Since I stopped for the night after installing the bearing, I forgot which way the seal went.  I tried to install the clutch-side main seal backwards, when I realized my mistake I had already damaged it.  Luckily I have an awesome vintage scooter shop locally, Big People Scooters.  On my lunch-break I stopped by and grabbed a new seal.  That installed without issue, when I tried installing it correctly.  With the flywheel seal I also made a mistake.  The inner race on the flywheel side is pressed onto the crank.  I’m used to old dirt-bikes that has ball-bearings on both sides.  In cases like the old dirt-bike cases (pun intended) I am used to just pressing the case half together.  If I was reusing a crank this would not have been an issue, but since I had a fresh crank, I needed to press than inner race on first.  After another stop at Big People Scooters for yet another seal I wrapped that up.

I switched from the stock clutch to a banded clutch basket during this rebuild.  I figured since I was stuffing a bit more power into these P200E cases, a tougher clutch was called for.  I looked at BGM race clutches, as well as a few others.  Ultimately, I figured a banded stock basket was good enough for now.  Anyways, only the clutch spring caps and the inner hub were reused.  The new clutch plates soaked in an oil bath on my kitchen counter for a few days before putting it all back together with new parts.

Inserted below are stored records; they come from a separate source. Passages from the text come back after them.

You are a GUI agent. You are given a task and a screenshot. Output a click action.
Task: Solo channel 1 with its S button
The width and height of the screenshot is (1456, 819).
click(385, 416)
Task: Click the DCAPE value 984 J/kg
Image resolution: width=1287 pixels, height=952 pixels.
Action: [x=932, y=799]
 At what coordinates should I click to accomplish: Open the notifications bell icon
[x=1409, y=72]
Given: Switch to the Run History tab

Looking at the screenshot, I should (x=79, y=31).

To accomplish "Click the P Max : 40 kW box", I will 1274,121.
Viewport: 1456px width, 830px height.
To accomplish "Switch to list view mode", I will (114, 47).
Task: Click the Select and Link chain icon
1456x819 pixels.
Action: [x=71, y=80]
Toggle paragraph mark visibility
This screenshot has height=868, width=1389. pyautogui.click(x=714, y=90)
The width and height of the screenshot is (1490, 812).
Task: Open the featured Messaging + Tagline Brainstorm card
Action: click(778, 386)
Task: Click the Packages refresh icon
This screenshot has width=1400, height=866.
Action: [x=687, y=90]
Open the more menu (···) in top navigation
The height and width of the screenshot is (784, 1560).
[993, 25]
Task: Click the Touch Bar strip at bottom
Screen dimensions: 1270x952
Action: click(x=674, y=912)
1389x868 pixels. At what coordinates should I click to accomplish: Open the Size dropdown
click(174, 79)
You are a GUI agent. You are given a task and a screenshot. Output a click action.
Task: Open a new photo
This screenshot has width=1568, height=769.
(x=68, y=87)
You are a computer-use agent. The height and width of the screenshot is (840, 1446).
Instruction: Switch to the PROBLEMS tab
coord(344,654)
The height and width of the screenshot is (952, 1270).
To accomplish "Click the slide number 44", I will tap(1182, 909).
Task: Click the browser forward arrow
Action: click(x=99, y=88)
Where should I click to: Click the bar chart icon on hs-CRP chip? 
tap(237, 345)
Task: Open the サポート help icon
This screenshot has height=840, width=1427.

Where is project this sitting now?
I have everything that I need to finish this project that I can think of on hand.  Honestly I could have thrashed over 2-3 days a month ago when the last batch of parts arrived and finished this.  I have strived to keep moving forward in that time.  I have also taken my Husqvarna TE450 dirtbiking, worked on special projects for my real job, and laid on my couch being lazy.  Here is the list found above as it sits currently.




The Engine To-Do List

  1. Mazzucchelli Race Cut Crank – Installed
  2. New bearings though-out the engine – Installed
  3. Degrease and clean cases – Completed
  4. Banded clutch, heavy clutch springs, and fresh clutch plates – Installed
  5. Malossi 210 Top-End – Cases Prepped
  6. New seals though-out the engine – Installed
  7. New hardware though-out the engine – Installed
  8. Clauss Studios Swingarm and Shock Mount Bushings – Installed
  9. Fresh Gaskets – Installed
  10. 26/26Si Carb
  11. Port Match the Engine Cases – Completed
  12. Install Boomstick Exhaust

Right now, I just need to de-burr the Malossi 210 cylinder’s ports and bolt it up.  The installing the carb, bolting it into the frame, and connecting the engine electronics to the chassis electronics only remain.   This is very project is very close to being complete.  On the chassis side I am also installing BGM Tuning suspension, encompassing new dampeners and springs on both the front and rear suspension.  The joining of the stock US market 1976 Vespa Sprint Velcoe 6v battery with turn signal wiring loom to a 1978 Vespa P200E double yellow wire engine will be covered in detail when completed.  This is where the project sits now, after months dormant, though still in my thoughts, ring-a-ding sounds will soon come.  I am sure future updates will be swifter than this one.  Be safe out there, have fun, and Godspeed.